Ces résultats ne furent pas soudains : souvent j’eus à lutter contre d’amers, de profonds découragements causés par la vie pauvre, rude, sans avenir, à laquelle je me trouvais enchaîné ; j’eus à subir des accès de tristesse désespérée en songeant à mes deux compagnons d’enfance dont j’avais continué d’ignorer absolument le sort et que, de souvenir, j’aimais aussi tendrement que le jour même de notre séparation.

J’eus à contenir enfin des ressentiments pleins de violence contre les indignes ennemis de Claude Gérard ; car jamais son admirable résignation ne s’était lassée, jamais son calme, à la fois digne et stoïque, ne s’était démenti, tandis que l’animadversion de ses persécuteurs, au lieu de s’apaiser, s’était exaspérée jusqu’à la rage.
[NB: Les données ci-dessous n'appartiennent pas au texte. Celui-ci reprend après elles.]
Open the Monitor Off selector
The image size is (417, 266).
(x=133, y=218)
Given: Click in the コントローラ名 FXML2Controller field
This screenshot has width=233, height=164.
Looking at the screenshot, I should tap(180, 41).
Aussi, après une résistance sublime d’humilité, d’abnégation, de renoncement… il dut succomber, car, chose étrange, c’est à force de soumission aveugle aux plus brutales exigences, aux plus criantes injustices de ses ennemis, que Claude Gérard trouva longtemps le moyen de les réduire à l’impuissance, qu’il parvint à conserver l’humble condition qu’il occupait dans ce village.

Mais vint enfin le jour du triomphe de l’ennemi le plus acharné, le plus infatigable de Claude Gérard : c’est nommer le curé de la commune.

Ce prêtre indigne, après des intrigues, des calomnies, des manœuvres infâmes, parvint à jeter la défiance et la froideur entre l’instituteur et les pauvres gens qu’il s’était depuis si longtemps affectionnés ; puis ce but, si opiniâtrement poursuivi depuis des années, une fois atteint, il fut facile alors d’arriver à forcer Claude Gérard à abandonner la commune.